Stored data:
──────
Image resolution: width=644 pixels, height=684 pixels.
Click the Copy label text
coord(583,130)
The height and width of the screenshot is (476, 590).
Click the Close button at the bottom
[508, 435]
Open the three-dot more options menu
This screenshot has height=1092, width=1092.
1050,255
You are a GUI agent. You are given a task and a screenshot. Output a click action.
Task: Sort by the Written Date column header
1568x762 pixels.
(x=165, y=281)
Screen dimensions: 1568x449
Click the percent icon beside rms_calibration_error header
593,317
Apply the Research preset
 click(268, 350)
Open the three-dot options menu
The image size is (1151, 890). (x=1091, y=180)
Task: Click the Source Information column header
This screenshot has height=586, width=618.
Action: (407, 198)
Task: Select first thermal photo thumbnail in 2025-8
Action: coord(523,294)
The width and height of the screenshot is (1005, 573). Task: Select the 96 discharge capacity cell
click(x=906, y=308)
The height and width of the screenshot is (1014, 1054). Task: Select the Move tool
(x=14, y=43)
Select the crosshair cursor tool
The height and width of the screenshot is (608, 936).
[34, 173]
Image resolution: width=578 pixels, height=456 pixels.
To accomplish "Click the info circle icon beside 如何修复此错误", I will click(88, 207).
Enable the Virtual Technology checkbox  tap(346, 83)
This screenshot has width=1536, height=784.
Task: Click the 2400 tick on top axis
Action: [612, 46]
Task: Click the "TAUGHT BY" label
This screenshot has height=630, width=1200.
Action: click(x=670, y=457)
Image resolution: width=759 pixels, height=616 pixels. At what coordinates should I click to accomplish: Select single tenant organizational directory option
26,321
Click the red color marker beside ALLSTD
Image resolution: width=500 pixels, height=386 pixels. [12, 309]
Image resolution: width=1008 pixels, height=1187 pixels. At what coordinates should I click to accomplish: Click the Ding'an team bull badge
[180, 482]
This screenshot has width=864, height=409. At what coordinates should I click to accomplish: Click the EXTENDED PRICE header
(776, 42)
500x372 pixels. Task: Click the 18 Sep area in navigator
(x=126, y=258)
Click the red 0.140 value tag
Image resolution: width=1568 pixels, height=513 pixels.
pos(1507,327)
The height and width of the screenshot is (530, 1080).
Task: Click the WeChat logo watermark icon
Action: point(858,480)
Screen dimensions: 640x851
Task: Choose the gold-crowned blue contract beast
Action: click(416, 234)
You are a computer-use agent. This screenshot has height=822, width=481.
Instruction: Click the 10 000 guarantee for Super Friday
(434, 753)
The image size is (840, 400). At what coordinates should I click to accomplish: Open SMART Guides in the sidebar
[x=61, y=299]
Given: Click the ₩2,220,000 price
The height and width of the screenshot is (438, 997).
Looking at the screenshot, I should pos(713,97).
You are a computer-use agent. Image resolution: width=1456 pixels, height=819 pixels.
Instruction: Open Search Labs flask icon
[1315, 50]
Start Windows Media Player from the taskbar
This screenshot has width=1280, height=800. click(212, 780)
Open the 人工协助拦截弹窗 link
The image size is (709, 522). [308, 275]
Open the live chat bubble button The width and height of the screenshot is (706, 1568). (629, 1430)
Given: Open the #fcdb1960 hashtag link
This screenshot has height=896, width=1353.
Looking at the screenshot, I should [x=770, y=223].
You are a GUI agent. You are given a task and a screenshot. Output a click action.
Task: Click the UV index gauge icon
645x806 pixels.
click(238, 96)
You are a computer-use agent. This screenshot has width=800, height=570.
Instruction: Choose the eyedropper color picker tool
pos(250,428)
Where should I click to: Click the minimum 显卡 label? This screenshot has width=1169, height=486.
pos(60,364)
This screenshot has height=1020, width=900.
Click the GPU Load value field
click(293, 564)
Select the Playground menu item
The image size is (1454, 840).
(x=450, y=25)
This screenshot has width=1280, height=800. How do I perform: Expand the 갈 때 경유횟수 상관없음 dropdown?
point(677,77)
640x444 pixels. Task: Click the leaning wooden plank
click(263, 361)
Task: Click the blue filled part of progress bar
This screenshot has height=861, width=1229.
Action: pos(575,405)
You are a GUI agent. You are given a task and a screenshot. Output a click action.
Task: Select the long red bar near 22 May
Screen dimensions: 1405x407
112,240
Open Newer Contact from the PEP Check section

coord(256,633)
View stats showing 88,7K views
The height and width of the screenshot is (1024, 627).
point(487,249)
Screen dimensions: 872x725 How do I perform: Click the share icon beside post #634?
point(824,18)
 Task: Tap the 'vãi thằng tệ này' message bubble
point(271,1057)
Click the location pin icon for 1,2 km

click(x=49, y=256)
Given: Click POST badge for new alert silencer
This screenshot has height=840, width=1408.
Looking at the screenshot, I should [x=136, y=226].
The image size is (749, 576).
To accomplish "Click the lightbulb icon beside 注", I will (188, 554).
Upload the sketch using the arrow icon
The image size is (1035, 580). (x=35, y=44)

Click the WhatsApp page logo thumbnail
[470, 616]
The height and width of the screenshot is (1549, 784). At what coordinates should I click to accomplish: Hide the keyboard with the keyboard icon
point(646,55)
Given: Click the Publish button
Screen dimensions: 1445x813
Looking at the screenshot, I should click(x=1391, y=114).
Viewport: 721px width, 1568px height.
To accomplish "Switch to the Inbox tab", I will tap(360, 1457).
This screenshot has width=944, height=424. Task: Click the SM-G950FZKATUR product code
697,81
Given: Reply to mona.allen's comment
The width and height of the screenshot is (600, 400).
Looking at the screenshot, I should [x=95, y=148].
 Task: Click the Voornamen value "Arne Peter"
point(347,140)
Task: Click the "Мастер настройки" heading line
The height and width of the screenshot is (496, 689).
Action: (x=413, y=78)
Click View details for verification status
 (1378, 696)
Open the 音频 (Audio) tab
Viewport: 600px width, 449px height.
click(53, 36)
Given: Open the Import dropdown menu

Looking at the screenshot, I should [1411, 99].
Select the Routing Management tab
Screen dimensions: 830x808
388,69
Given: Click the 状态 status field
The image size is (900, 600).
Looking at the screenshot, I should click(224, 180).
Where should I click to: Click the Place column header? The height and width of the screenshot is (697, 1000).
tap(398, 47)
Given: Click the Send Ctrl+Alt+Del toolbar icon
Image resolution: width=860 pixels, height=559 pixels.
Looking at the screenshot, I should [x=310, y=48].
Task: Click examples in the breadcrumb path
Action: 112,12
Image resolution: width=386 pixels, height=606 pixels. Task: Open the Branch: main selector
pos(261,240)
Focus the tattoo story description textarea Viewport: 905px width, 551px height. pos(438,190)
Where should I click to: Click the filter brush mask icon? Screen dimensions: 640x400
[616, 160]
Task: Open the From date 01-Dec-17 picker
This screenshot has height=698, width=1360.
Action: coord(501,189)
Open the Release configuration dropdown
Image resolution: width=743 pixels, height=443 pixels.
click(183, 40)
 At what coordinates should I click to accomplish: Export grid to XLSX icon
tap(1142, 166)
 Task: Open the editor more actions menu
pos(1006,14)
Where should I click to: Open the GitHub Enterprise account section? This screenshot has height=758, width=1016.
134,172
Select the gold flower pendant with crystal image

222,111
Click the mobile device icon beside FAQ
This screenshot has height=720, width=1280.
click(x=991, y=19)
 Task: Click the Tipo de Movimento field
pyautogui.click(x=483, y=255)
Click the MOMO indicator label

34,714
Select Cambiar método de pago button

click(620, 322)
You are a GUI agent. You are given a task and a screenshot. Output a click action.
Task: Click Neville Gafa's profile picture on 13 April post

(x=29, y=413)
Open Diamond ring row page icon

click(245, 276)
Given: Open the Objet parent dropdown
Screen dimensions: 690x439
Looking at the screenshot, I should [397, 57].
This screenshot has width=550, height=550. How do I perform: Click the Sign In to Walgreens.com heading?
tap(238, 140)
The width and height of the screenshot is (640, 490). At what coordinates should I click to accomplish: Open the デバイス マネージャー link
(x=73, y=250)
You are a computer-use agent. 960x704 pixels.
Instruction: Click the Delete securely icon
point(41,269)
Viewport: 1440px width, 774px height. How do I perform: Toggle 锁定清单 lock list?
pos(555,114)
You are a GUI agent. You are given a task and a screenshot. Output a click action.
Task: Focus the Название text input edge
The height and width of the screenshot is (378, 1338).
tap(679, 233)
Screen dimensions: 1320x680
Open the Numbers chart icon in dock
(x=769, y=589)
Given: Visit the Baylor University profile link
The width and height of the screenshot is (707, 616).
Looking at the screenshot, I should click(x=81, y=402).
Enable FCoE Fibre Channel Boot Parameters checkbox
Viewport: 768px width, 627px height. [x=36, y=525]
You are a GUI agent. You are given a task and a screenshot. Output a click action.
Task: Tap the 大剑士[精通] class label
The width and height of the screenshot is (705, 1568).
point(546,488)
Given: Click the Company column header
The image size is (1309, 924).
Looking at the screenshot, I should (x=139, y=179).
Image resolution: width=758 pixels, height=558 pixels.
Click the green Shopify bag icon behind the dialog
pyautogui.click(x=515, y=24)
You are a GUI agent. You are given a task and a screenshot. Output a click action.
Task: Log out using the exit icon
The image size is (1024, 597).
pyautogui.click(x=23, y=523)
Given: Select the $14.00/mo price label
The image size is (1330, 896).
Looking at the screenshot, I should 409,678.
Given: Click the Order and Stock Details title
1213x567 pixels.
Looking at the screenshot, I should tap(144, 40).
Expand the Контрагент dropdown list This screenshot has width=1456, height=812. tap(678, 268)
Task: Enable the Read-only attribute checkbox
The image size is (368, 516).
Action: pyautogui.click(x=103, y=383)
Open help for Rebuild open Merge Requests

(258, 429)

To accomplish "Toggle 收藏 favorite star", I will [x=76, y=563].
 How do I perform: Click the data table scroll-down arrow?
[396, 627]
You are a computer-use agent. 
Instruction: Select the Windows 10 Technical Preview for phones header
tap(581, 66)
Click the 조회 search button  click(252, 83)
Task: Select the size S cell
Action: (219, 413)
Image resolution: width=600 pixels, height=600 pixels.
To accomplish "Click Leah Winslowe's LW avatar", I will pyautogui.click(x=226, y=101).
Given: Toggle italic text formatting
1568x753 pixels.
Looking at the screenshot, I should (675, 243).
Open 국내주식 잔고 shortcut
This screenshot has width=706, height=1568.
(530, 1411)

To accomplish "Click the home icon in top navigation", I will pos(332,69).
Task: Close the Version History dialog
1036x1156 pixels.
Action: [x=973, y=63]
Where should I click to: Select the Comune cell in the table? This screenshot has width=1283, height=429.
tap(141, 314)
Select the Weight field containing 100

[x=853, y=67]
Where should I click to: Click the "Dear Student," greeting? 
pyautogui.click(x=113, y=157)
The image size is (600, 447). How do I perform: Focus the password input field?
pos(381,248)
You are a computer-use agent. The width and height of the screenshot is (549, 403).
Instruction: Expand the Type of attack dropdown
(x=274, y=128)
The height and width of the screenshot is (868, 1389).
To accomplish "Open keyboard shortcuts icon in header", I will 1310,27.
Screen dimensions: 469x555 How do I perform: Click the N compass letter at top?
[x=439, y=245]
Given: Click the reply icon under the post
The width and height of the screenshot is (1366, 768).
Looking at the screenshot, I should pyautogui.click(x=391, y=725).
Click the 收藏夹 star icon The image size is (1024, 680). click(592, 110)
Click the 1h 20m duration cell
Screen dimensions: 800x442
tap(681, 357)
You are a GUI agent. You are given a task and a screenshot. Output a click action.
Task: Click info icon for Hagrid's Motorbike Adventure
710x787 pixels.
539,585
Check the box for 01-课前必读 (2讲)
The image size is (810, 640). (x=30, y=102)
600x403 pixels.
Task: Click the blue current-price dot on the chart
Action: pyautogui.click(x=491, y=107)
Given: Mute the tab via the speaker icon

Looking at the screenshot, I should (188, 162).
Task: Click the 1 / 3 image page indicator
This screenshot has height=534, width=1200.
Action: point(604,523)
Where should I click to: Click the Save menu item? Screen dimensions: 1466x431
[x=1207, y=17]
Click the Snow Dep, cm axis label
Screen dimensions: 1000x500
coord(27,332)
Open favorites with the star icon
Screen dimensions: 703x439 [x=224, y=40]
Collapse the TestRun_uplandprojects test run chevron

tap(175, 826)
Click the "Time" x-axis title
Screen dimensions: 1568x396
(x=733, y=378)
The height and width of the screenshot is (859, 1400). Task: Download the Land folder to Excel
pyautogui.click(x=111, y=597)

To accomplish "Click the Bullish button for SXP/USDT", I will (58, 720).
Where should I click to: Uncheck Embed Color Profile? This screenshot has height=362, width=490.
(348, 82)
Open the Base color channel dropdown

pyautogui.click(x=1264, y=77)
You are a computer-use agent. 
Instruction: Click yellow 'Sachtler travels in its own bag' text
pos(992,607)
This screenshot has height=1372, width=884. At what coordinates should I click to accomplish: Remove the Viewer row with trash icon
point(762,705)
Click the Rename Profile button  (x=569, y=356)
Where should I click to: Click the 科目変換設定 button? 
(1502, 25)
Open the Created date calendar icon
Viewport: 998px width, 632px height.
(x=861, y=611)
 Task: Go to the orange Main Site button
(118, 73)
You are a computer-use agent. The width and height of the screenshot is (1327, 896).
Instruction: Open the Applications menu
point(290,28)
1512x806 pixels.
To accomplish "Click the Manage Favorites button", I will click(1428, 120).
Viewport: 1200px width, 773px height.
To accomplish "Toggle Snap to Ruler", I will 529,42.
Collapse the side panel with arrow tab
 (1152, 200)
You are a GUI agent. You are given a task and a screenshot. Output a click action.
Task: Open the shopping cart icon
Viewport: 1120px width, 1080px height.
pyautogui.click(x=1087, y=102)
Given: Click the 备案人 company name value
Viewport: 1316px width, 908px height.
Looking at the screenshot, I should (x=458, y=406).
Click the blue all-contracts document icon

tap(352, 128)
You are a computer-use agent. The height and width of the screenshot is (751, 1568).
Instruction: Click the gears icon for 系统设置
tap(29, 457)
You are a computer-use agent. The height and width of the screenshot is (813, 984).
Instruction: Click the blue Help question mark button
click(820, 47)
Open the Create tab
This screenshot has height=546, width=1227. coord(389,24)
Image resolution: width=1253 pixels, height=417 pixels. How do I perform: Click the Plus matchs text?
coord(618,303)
──────
Work task:
Tell how many lines of the data include the word "will", and nothing else.

Solution below:
10